■ Extract:
+ + + + + + +


                         

                        One important thing to remember about EchoSign - the digitial 'certifying' signature applied to the PDF is NOT that of the person who signs it. It's from Adobe. All they are certifying is that someone opened the link in an email you sent, and they filled in your form. EchoSign makes no claim whatseoever about the identity of the signer other than that they are someone with access to a certain email account. If you asked John Doe to sign a document and his flatmate was borrowing his laptop when the invite arrived, Adobe has no clue. EchoSign will allow "signing" of a form without an actual representation of the person's ink signature; they can simply type into a text box.

                         

                         

                        If you need to prove the signer's identity beyond legal doubt, EchoSign is not the route to take. Think of how your own online banking system checks who you are, and follow the same practices.

                        • 9. Re: Will I need to obtain a separate https certificate?
                          supas33k3r Level 1

                          Is EchoSign the same thing as the digital signature tool you can place in your form in Adobe Acrobat? See my screenshot.

                          digitalsig.jpg

                          Or is this something entirely different we need to implement some other way?

                           

                          This is what comes up when you click the actual signature button - and this is what I'm trying to find out is 100% secure for submitting to us...

+ + + + + + +

■ Problem requirements: Copy the forum excerpt on EchoSign word for word from "If you need" to "submitting to us...".

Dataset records
+ + + + + + +

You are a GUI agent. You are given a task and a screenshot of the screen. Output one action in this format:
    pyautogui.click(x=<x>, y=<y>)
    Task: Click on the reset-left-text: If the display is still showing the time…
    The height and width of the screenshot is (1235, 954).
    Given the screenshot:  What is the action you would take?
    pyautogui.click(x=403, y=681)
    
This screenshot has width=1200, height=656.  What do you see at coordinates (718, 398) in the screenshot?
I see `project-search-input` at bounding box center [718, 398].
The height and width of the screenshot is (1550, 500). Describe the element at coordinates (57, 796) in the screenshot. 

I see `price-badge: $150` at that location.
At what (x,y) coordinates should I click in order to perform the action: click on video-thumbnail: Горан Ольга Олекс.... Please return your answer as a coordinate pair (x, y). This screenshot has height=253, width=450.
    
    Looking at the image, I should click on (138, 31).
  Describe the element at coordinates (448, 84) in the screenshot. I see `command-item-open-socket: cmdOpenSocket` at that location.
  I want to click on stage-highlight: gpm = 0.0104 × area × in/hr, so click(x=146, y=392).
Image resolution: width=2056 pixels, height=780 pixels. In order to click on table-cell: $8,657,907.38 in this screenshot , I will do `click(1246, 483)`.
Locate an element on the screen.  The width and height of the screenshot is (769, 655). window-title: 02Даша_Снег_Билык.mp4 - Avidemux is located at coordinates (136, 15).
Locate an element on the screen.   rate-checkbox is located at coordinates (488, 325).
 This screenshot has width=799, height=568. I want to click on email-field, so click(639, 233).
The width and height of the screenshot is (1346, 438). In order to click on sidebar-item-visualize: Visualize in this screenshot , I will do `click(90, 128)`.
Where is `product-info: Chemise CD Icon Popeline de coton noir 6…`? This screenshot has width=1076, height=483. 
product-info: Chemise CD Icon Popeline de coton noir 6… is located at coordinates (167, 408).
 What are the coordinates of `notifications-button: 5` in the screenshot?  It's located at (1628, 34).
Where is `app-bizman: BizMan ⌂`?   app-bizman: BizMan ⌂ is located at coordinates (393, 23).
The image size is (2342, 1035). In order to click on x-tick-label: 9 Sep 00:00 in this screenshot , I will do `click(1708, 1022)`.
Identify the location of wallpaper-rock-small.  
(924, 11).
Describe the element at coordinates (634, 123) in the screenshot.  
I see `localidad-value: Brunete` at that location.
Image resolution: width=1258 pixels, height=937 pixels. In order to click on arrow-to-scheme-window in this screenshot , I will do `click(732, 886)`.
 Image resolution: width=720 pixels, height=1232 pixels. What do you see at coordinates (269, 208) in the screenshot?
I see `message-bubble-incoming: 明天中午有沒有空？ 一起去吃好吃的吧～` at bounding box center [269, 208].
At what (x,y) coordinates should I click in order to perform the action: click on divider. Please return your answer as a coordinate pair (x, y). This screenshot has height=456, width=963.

+ + + + + + +

■ Output of the exercise:
If you need to prove the signer's identity beyond legal doubt, EchoSign is not the route to take. Think of how your own online banking system checks who you are, and follow the same practices.

                        • 9. Re: Will I need to obtain a separate https certificate?
                          supas33k3r Level 1

                          Is EchoSign the same thing as the digital signature tool you can place in your form in Adobe Acrobat? See my screenshot.

                          digitalsig.jpg

                          Or is this something entirely different we need to implement some other way?

                           

                          This is what comes up when you click the actual signature button - and this is what I'm trying to find out is 100% secure for submitting to us...